I did NOT execute the SETUP command again, I erased and installed debian on the primary drive again and redid the entire step by step guide again (Quickstart Node Setup - Storj Docs).
But as you asked, here are the following:
ls -l /mnt/drive1/data
total 48
-rw------- 1 pi pi 10775 Nov 30 07:10 config.yaml
drwx------ 4 pi pi 4096 Nov 30 07:11 orders
-rw------- 1 pi pi 32768 Nov 30 07:11 revocations.db
drwx------ 6 pi pi 4096 Nov 30 08:01 storage
-rw------- 1 pi pi 933 Nov 30 07:11 trust-cache.json
ls -l /mnt/drive1/data/storage
total 8156
-rw-r--r-- 1 pi pi 856064 Nov 30 08:03 bandwidth.db
-rw-r--r-- 1 pi pi 32768 Nov 30 08:04 bandwidth.db-shm
-rw-r--r-- 1 pi pi 4181832 Nov 30 08:04 bandwidth.db-wal
drwx------ 5 pi pi 4096 Nov 30 07:12 blobs
drwx------ 2 pi pi 4096 Nov 30 07:10 garbage
-rw-r--r-- 1 pi pi 32768 Nov 30 07:41 heldamount.db
-rw-r--r-- 1 pi pi 32768 Nov 30 08:00 heldamount.db-shm
-rw-r--r-- 1 pi pi 0 Nov 30 08:00 heldamount.db-wal
-rw-r--r-- 1 pi pi 16384 Nov 30 07:41 info.db
-rw-r--r-- 1 pi pi 24576 Nov 30 07:41 notifications.db
-rw-r--r-- 1 pi pi 32768 Nov 30 08:00 notifications.db-shm
-rw-r--r-- 1 pi pi 0 Nov 30 08:00 notifications.db-wal
-rw-r--r-- 1 pi pi 32768 Nov 30 07:41 orders.db
-rw-r--r-- 1 pi pi 32768 Nov 30 07:41 orders.db-shm
-rw-r--r-- 1 pi pi 0 Nov 30 07:41 orders.db-wal
-rw-r--r-- 1 pi pi 69632 Nov 30 07:41 piece_expiration.db
-rw-r--r-- 1 pi pi 32768 Nov 30 08:04 piece_expiration.db-shm
-rw-r--r-- 1 pi pi 2607992 Nov 30 08:04 piece_expiration.db-wal
-rw-r--r-- 1 pi pi 24576 Nov 30 07:41 pieceinfo.db
-rw-r--r-- 1 pi pi 24576 Nov 30 07:41 piece_spaced_used.db
-rw-r--r-- 1 pi pi 24576 Nov 30 07:41 pricing.db
-rw-r--r-- 1 pi pi 32768 Nov 30 08:00 pricing.db-shm
-rw-r--r-- 1 pi pi 0 Nov 30 08:00 pricing.db-wal
-rw-r--r-- 1 pi pi 24576 Nov 30 07:41 reputation.db
-rw-r--r-- 1 pi pi 32768 Nov 30 08:00 reputation.db-shm
-rw-r--r-- 1 pi pi 0 Nov 30 08:00 reputation.db-wal
-rw-r--r-- 1 pi pi 32768 Nov 30 07:41 satellites.db
-rw-r--r-- 1 pi pi 32768 Nov 30 07:41 satellites.db-shm
-rw-r--r-- 1 pi pi 0 Nov 30 07:41 satellites.db-wal
-rw-r--r-- 1 pi pi 24576 Nov 30 07:41 secret.db
-rw-r--r-- 1 pi pi 32 Nov 30 07:10 storage-dir-verification
-rw-r--r-- 1 pi pi 24576 Nov 30 07:41 storage_usage.db
-rw-r--r-- 1 pi pi 32768 Nov 30 08:00 storage_usage.db-shm
-rw-r--r-- 1 pi pi 0 Nov 30 08:00 storage_usage.db-wal
drwx------ 2 pi pi 4096 Nov 30 08:04 temp
drwx------ 2 pi pi 4096 Nov 30 07:10 trash
-rw-r--r-- 1 pi pi 20480 Nov 30 07:41 used_serial.db
Yes, I am happy it is up and working, though I am upset that I made a silly mistake and had to start all over.

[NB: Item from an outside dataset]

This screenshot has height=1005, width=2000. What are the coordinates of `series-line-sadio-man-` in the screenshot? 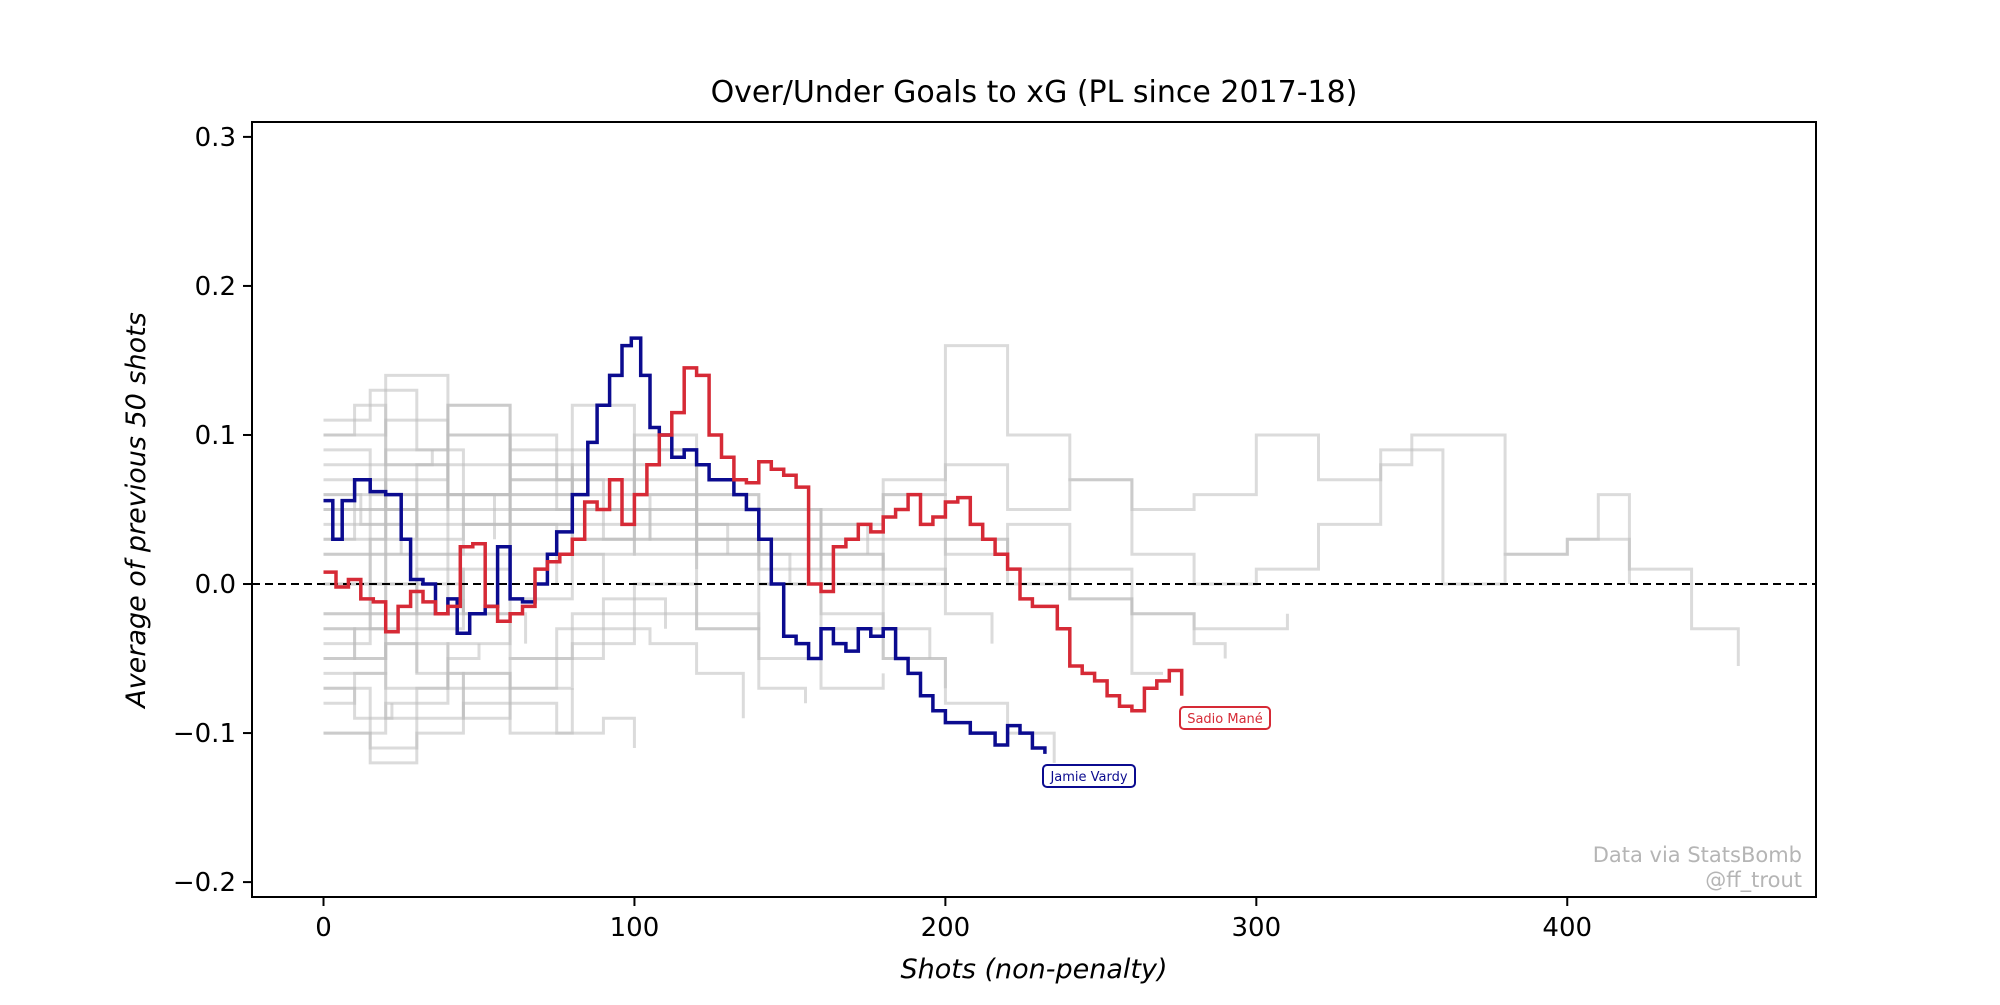 It's located at (754, 540).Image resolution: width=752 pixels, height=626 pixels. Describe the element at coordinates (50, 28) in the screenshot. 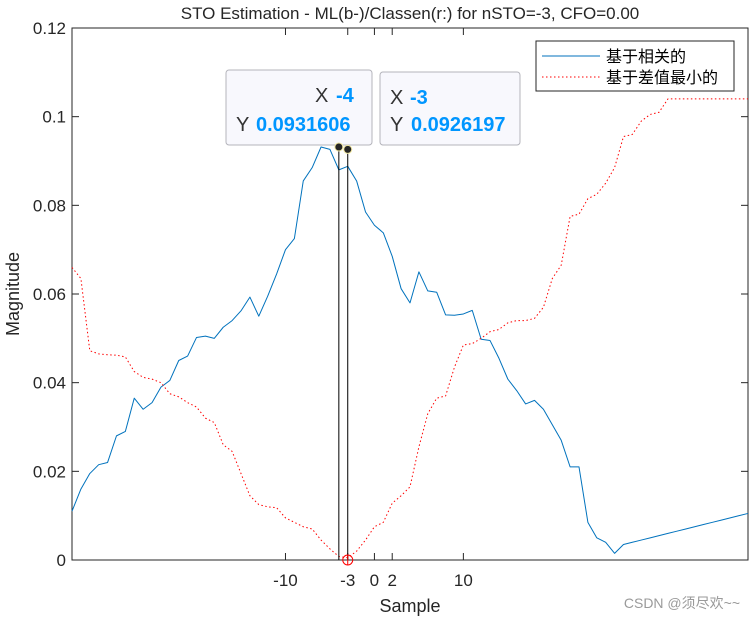

I see `y-tick-label: 0.12` at that location.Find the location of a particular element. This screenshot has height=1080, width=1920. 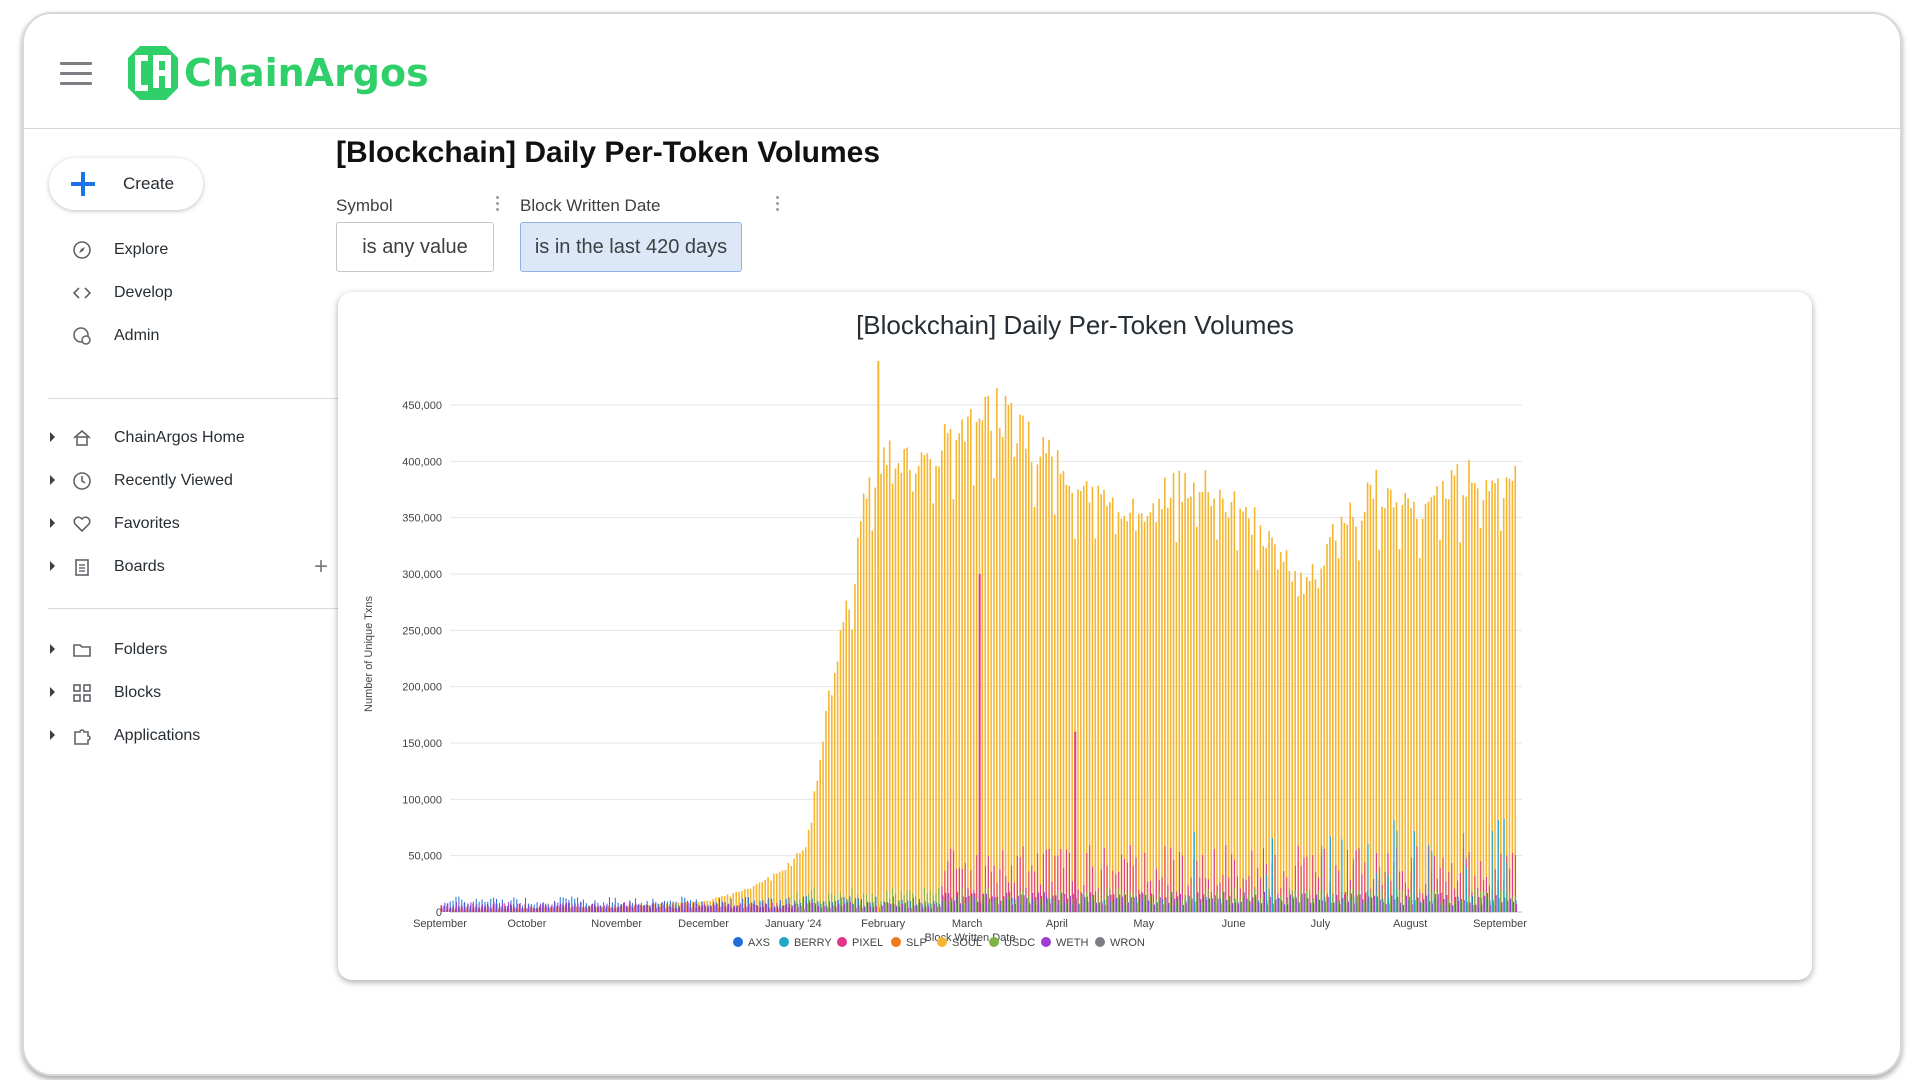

See, I needed to reconfigure NOIP due to an Internet switch but I was tired and accidentally mistyped and deleted the root of my system with sudo rm -r ~/*. I lost everything.
What can be backed up and restored in the even of any future failure? Identity files? An entire system image?
rm -r ~/* doesn’t delete the root file system, although it deletes the home of the root.
As far as I could see, you shouldn’t be harmed. Because your mounted it at /mnt-subvolume.